REQUIRED TASK: Copy the records below word for word, starting at the line that contains "Given: Open the Learn" and ending after the line that contains "Action: 400,482".

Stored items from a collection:
++++
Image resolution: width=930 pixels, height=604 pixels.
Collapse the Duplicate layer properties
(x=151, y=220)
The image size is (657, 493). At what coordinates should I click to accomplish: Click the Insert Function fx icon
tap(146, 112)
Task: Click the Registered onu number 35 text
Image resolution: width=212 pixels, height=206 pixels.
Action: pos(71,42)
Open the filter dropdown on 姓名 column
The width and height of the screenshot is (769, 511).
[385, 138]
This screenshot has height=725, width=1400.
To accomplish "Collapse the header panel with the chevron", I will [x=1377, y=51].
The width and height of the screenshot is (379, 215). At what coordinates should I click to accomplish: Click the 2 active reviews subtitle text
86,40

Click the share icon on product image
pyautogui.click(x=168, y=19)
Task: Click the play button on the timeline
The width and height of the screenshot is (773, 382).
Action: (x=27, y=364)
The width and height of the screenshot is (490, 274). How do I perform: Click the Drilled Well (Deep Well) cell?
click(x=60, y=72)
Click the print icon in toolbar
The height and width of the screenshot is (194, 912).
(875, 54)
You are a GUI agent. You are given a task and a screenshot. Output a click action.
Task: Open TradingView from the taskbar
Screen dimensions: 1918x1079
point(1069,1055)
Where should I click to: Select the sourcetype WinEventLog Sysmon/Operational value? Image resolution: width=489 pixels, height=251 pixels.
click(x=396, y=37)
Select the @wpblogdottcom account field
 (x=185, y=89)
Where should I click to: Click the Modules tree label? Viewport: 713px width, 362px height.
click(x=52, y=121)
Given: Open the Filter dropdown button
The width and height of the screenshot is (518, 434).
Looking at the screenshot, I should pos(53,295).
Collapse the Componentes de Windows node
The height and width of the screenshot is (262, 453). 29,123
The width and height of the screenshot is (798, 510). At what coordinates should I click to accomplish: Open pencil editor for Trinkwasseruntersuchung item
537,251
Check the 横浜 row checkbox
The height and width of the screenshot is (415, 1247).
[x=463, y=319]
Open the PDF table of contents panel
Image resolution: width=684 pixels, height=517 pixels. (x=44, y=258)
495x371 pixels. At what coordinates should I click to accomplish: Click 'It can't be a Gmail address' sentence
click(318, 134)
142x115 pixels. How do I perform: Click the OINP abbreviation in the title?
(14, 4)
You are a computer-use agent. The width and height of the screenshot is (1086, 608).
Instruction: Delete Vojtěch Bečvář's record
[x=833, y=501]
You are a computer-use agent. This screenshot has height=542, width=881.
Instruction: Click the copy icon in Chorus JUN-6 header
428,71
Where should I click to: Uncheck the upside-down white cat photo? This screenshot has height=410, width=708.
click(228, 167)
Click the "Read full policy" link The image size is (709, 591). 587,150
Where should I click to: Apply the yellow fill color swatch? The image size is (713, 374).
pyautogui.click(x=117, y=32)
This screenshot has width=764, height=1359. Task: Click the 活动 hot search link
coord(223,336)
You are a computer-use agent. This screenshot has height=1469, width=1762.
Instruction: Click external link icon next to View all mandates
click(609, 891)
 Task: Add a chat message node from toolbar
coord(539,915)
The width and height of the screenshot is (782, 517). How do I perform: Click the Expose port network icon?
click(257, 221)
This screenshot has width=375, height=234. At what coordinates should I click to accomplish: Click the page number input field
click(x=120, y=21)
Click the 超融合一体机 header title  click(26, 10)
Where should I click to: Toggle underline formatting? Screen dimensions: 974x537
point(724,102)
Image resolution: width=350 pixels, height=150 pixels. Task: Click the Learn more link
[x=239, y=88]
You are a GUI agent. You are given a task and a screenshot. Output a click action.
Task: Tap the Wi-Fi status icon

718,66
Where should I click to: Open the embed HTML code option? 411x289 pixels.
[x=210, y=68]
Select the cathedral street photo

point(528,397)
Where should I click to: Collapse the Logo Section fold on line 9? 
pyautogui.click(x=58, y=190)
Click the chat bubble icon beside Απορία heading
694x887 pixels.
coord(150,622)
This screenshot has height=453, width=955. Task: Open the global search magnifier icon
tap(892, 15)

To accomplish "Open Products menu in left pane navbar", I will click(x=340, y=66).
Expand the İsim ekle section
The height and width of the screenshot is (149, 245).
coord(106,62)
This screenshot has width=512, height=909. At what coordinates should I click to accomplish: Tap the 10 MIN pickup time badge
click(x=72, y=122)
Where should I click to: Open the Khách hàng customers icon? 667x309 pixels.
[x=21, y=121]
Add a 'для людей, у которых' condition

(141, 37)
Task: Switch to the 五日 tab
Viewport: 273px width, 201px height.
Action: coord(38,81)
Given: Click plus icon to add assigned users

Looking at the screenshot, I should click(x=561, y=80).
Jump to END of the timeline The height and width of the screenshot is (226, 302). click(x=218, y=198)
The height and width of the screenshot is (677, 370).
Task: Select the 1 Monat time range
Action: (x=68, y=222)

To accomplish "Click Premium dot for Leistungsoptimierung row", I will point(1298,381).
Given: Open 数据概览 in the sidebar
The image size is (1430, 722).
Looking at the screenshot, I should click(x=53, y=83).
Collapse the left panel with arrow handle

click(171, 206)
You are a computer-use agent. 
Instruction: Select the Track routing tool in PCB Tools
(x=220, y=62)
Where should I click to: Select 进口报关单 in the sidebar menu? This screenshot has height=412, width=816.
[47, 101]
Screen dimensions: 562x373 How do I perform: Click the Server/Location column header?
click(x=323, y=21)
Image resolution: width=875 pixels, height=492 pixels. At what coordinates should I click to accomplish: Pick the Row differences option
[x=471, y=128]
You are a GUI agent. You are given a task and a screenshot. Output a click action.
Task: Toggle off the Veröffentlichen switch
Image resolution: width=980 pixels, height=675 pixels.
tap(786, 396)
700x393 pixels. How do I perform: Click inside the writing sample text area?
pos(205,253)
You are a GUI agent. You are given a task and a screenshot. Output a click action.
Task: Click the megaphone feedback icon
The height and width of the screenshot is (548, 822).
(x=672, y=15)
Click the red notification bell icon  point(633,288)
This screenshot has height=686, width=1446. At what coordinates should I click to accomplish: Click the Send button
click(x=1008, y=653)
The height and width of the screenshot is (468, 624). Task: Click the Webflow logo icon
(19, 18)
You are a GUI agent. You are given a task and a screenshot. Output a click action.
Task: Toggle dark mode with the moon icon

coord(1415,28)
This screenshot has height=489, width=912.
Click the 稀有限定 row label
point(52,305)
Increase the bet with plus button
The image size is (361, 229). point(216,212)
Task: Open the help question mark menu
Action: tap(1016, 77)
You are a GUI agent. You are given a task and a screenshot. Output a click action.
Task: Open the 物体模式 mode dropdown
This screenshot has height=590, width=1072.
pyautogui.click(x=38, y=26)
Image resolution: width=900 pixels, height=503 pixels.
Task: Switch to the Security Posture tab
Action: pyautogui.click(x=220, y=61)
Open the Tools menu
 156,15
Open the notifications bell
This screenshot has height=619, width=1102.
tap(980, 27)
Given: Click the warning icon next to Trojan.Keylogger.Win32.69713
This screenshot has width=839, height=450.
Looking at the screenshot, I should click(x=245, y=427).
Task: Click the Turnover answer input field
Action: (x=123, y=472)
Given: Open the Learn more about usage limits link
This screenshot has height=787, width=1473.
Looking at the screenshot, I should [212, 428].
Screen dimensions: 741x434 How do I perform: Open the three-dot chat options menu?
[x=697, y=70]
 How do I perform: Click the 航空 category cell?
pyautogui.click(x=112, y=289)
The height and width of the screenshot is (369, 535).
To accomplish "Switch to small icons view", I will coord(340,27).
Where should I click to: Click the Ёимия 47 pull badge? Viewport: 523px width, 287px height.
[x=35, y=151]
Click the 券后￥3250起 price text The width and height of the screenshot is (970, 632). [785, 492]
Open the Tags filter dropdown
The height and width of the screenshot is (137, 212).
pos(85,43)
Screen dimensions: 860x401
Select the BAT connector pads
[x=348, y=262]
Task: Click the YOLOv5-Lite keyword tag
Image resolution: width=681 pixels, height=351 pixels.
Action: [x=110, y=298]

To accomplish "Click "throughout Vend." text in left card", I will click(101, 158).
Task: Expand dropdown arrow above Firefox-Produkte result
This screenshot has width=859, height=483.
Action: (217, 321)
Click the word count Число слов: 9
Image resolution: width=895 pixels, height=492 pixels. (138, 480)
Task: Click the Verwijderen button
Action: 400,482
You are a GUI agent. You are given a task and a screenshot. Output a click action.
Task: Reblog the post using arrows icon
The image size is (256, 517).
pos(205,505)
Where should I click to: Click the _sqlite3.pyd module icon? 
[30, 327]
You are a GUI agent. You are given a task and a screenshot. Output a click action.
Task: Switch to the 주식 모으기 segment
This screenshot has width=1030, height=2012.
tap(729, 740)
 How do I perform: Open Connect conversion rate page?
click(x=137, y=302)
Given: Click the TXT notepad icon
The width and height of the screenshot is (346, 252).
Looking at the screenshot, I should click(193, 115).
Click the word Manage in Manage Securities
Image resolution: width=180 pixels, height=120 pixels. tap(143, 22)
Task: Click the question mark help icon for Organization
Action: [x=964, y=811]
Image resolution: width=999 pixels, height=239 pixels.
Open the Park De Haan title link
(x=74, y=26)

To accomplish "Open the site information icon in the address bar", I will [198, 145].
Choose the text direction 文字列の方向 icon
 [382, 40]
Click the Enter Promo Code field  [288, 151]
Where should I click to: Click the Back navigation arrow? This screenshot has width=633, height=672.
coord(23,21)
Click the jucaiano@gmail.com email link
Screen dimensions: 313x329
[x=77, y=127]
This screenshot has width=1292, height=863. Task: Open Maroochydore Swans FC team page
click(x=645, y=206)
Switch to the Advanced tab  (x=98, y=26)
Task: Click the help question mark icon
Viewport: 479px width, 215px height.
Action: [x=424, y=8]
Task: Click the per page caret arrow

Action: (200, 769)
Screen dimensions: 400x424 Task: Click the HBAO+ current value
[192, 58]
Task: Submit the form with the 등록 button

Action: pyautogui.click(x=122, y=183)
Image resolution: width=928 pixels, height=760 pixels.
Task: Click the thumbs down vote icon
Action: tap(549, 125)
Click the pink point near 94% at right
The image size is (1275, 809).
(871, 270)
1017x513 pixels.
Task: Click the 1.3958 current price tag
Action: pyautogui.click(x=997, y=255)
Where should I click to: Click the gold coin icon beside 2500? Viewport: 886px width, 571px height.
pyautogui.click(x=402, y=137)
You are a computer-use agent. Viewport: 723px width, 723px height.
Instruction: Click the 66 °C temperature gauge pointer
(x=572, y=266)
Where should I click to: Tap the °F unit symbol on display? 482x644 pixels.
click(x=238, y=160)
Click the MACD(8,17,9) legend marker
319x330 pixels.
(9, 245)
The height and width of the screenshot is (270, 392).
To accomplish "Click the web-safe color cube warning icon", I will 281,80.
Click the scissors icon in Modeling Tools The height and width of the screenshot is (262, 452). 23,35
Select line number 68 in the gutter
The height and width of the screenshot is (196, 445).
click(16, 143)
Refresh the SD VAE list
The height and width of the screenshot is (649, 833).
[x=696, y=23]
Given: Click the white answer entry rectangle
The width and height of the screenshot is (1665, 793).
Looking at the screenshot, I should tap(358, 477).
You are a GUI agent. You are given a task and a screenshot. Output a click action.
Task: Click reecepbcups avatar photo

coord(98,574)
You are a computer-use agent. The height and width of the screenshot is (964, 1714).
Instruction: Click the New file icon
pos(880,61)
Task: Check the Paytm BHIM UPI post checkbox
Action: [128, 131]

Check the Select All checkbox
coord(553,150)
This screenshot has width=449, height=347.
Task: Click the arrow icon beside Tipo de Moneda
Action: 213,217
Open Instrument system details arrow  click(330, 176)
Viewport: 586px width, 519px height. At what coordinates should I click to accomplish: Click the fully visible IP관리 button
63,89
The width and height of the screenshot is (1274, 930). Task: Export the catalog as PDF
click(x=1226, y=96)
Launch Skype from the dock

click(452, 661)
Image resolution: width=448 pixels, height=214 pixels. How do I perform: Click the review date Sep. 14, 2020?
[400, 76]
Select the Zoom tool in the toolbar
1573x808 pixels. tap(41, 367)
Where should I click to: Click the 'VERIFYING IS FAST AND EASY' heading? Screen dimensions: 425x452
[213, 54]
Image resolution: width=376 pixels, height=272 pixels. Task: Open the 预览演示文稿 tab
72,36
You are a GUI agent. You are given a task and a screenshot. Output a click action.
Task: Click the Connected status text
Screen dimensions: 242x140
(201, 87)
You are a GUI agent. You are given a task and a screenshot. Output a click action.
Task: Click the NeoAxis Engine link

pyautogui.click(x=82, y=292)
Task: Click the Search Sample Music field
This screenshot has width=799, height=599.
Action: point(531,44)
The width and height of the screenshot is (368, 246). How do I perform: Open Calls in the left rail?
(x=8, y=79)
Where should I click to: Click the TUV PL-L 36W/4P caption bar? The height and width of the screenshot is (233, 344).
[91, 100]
++++
ANSWER TO THIS EXERCISE:
Given: Open the Learn more about usage limits link
This screenshot has height=787, width=1473.
Looking at the screenshot, I should [212, 428].
Screen dimensions: 741x434 How do I perform: Open the three-dot chat options menu?
[x=697, y=70]
 How do I perform: Click the 航空 category cell?
pyautogui.click(x=112, y=289)
The height and width of the screenshot is (369, 535).
To accomplish "Switch to small icons view", I will coord(340,27).
Where should I click to: Click the Ёимия 47 pull badge? Viewport: 523px width, 287px height.
[x=35, y=151]
Click the 券后￥3250起 price text The width and height of the screenshot is (970, 632). [785, 492]
Open the Tags filter dropdown
The height and width of the screenshot is (137, 212).
pos(85,43)
Screen dimensions: 860x401
Select the BAT connector pads
[x=348, y=262]
Task: Click the YOLOv5-Lite keyword tag
Image resolution: width=681 pixels, height=351 pixels.
Action: [x=110, y=298]

To accomplish "Click "throughout Vend." text in left card", I will click(101, 158).
Task: Expand dropdown arrow above Firefox-Produkte result
This screenshot has width=859, height=483.
Action: (217, 321)
Click the word count Число слов: 9
Image resolution: width=895 pixels, height=492 pixels. (138, 480)
Task: Click the Verwijderen button
Action: 400,482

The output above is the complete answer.